This is how Willy Brandt described the situation many years later in his memoirs: "As I stood on the edge of the Germany's historical abyss, feeling the burden of millions of murders, I did what people do when words fail."

Without directly mentioning his spontaneous act on that day, he said, "We must look to the future and recognize morals as a political force. We must break the cycle of injustice."

The next day, the "Frankfurter Allgemeine Zeitung" wrote, "He must have felt a pervasive feeling of guilt and there was no other German attending who did not feel the same."

There was no doubt about it, Willy Brandt surprised everyone. Communist politicians in Poland at the time were astonished by the brief gesture. Polish intellectuals, however, have highly revered Willy Brandt ever since.

The National Socialists penned up over a half a million Jews in the Ghetto. The SS mercilessly struck down the insurrection of April 1943. There were hardly any survivors.

But Brandt's kneeling in front of the monument in remembrance of the victims also brought made him a target for hostility. "There was no lack of derisive or dim-witted questions about whether or not the gesture was exaggerated," said Brandt in retrospect.

He even became an object of hatred to part of the population and he received many anonymous letters from people saying that they'd like to see him hanged or they'd like to pinion him against a wall.

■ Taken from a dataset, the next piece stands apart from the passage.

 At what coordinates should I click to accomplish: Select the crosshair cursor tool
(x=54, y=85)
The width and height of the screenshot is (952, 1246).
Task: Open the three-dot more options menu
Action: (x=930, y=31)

According to opinion polls in Germany at the time, the majority of Germans felt that his humility was exaggerated.

In retrospect, history supported Brandt. Many people no longer think that the fall of the Iron Curtain began with the Polish union Solidarity or the fall the Berlin Wall. Poland's first ambassador to the reunified Germany, Janusz Reiter, expresses the utmost respect for Willy Brandt's deed without mentioning his name.

"We have a strong tendency to view the year 1989 as the beginning of European development, basically, the beginning of our new political era. It's true that this is the turning point in Europe. If you open your eyes wider, the year 1970 was the turning point in Polish-German relations in the political sense."

Brandt's trip to Warsaw was a turning point in German-Polish relations. Poland's party leader, Gomulka, and prime minister Cyrankiewicz signed the so-called Warsaw Treaty with Germany. The Moscow treaty was also signed in August that same year so the normalization of relations to the Soviet Union was about the begin. At the same time, Bonn recognized the Western Polish border, the line along the rivers Oder and Neisse, according to international law. It was a slap in the face to millions of displaced Germans who had left the former eastern regions.

"Traitors of the home country" was one of the most harmless names he was given by his opponents. And finally, bitter disputes over eastern European policy took place in German parliament between Brandt's Social Democrats, his coalition partner, the Liberal Democrats and the opposition CDU/CSU.

He survived the eastern European policy that he himself established, even though the opposition held a vote of no confidence against him. His fall from grace came years later because of an espionage affair which was not his fault. But episode didn't harm his popularity, and he even had an opera written for him. John Dew, initiator of the project "Der Kniefall von Warschau" stated, "I wanted to create a type of monument for a key figure in the post World War Two era, to show Brandt's despair, depression and his helplessness. But the man had a vision and this vision helped defeat the Cold War."